Going Green Youth Event – Scottish Interfaith Week #SIFW19 Eat Share Love

MSP Ross Greer, “We have rights to our planet as well as responsibilities.”

 

I attended a youth event “Going Green Together” at Interfaith Scotland as part of Scottish Interfaith Week 2019 Eat Share Love #SIFW19. Ross Greer MSP gave a really inspirational talk, we saw a live cooking demo and played some interactive games. Below is what I took from the event.

Not only has the planet started to break itself down, but a shortage of essentials such as water are going to increase leading us into “resource wars”. In fact, some people may not know that climate change is even a factor causing people to be forced to leave their homes, if they can no longer work and live off their land and creates more refugees. We are in a climate crisis, and although we cannot change the damage, we have caused our planet we still can recognise the urgency in a need for change.

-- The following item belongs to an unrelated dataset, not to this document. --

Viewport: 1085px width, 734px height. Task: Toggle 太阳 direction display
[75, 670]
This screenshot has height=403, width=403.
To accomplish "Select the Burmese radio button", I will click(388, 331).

Whilst individual changes are great, it is systematic changes that we will benefit from, and this is where faith groups can help.

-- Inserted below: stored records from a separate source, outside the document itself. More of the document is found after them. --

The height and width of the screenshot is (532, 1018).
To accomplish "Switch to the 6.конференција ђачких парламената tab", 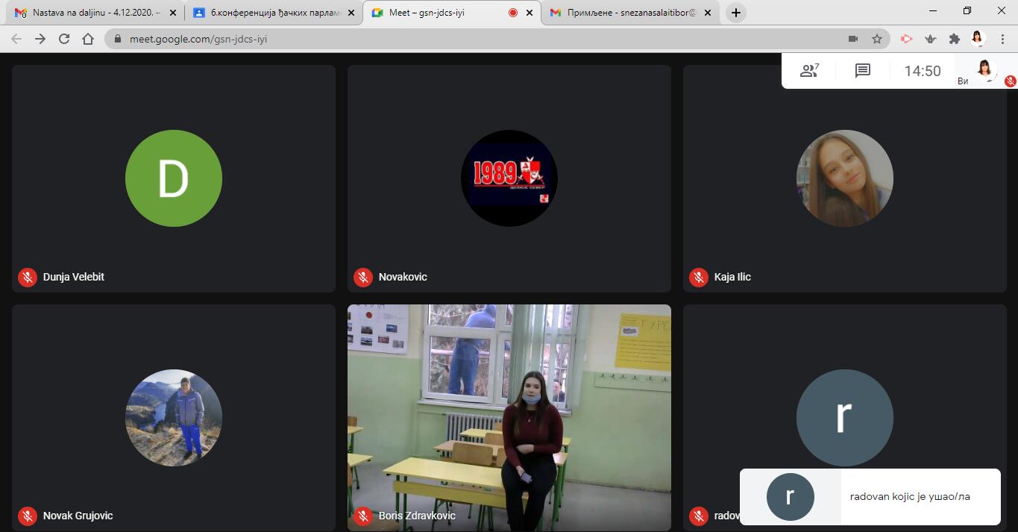I will 268,13.
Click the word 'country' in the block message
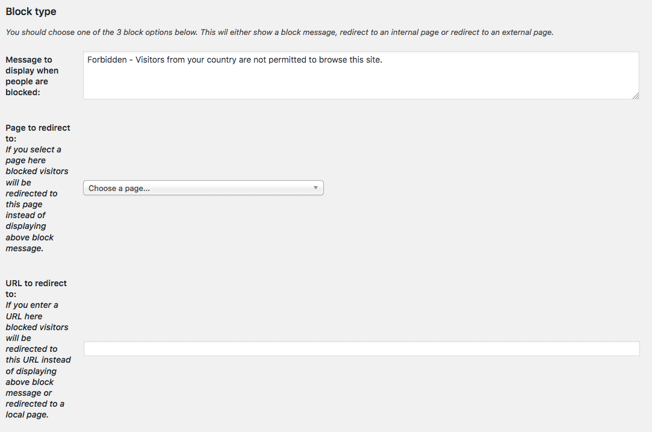The height and width of the screenshot is (432, 652). point(222,60)
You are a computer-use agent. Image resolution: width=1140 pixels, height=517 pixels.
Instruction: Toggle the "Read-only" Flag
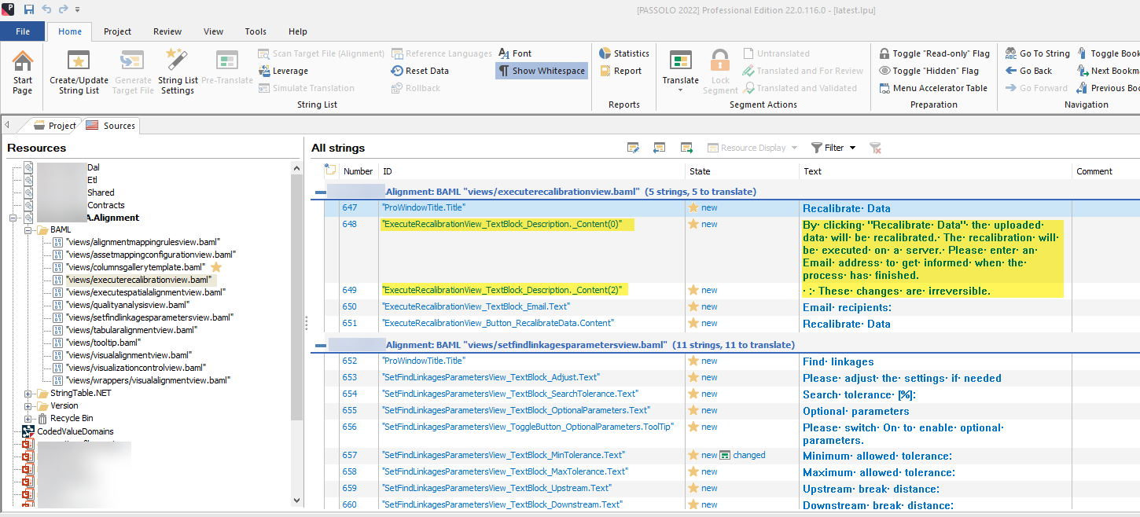tap(935, 53)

Agriculture is the biggest net emitter of methane, a harmful gas destructive to the planet. Not only this, but if we continuously cut down the rainforests to make room for more land for produce, then we are eliminating the main source to help clear up these gases and protect the planet. When it comes down it, big corporations are a major force speeding up climate change. Their goal is ultimately to make profit by creating product. With an ever-increasing population and increase in demand, they are absolutely driving the climate crisis.

But there is still hope, if we work together to target systematic changes. For example, we need to push for laws to be made against trading, which will harm the rainforests. Furthermore, although veganism is not necessarily a solution, and often comes with its own set of harmful effects to the planet, a reduction in the amount of meat we eat would be beneficial. Therefore, having good quality tasting vegetarian and vegan options available in the place we eat is necessary and to have these options on menus should be made mandatory.

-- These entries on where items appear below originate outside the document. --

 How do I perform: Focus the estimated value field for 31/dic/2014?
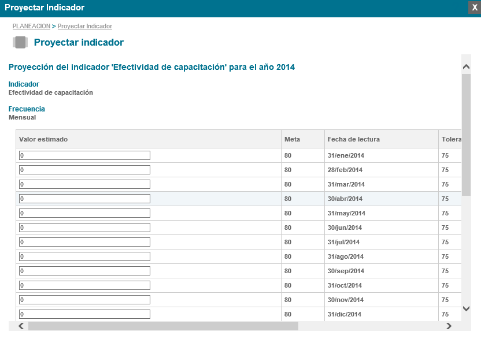tap(84, 314)
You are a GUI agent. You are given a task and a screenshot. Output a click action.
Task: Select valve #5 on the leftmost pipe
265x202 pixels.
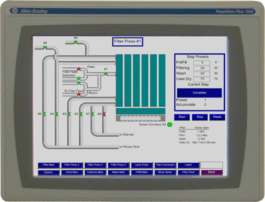(44, 114)
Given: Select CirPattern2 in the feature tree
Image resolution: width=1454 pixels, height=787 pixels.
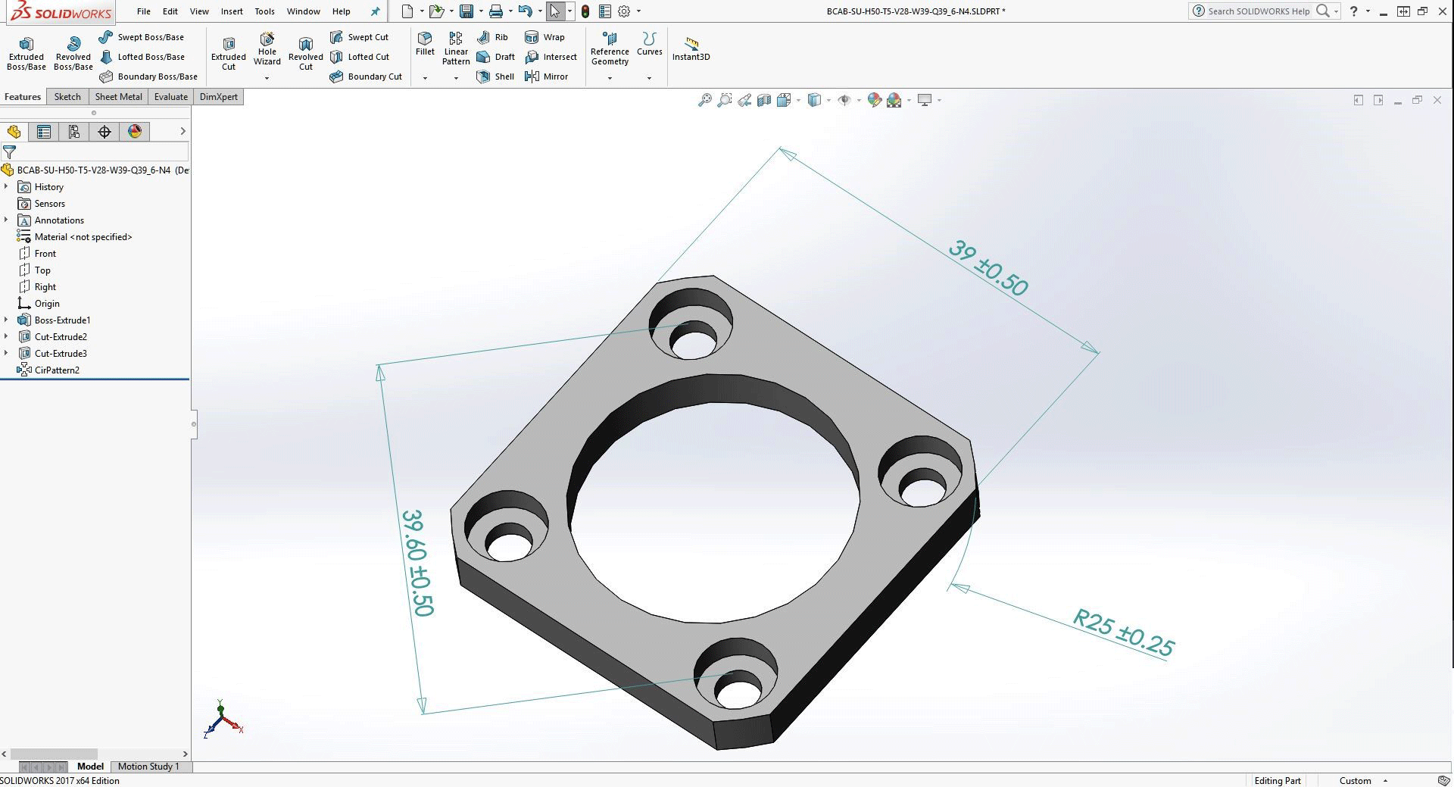Looking at the screenshot, I should [57, 370].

One strong solution that stood out, was to support local grown food. Whether that be supporting local farms or having more community gardens where people can grow food. All we need for this is a small piece of land and as most faith communities do have premises it is ideal. This is good in so many ways. Importantly, it will collectively change a system of large corporations dealing with produce demand and it also directly tackles poverty, even if that poverty is within one of the richest countries like the UK. Interestingly, enough as a person’s income rises so does their impact on the environment. This means that it is those of us with cars or who frequently fly abroad for holidays who make the most contributions to pollution and those of us with more food expectations that are creating a need to export foods from countries that we do not have and build heated greenhouses in which to grow them. Therefore, eating seasonally could help this demand as we would be eating foods (preferably produced locally) that naturally exist at certain times of the year and not only would we notice health improvements, but it would improve the stress we put on our planet. Frances Park, created a programme called Cook, Taste and Take Away which is great as she shows people how to cook with what we have, and how to make it last by transforming a few simple ingredients into many different meals. I personally feel that food is a very sociable thing, I love to eat with people but this way you get to cook as a community too and take the food away.

So, everyone, let’s stop stressing our planet out! Instead let us protect the rainforests, the immigrants who likely work for very very little under slave like conditions in these farms and help the poorest in our own communities by simply eating, local and seasonally.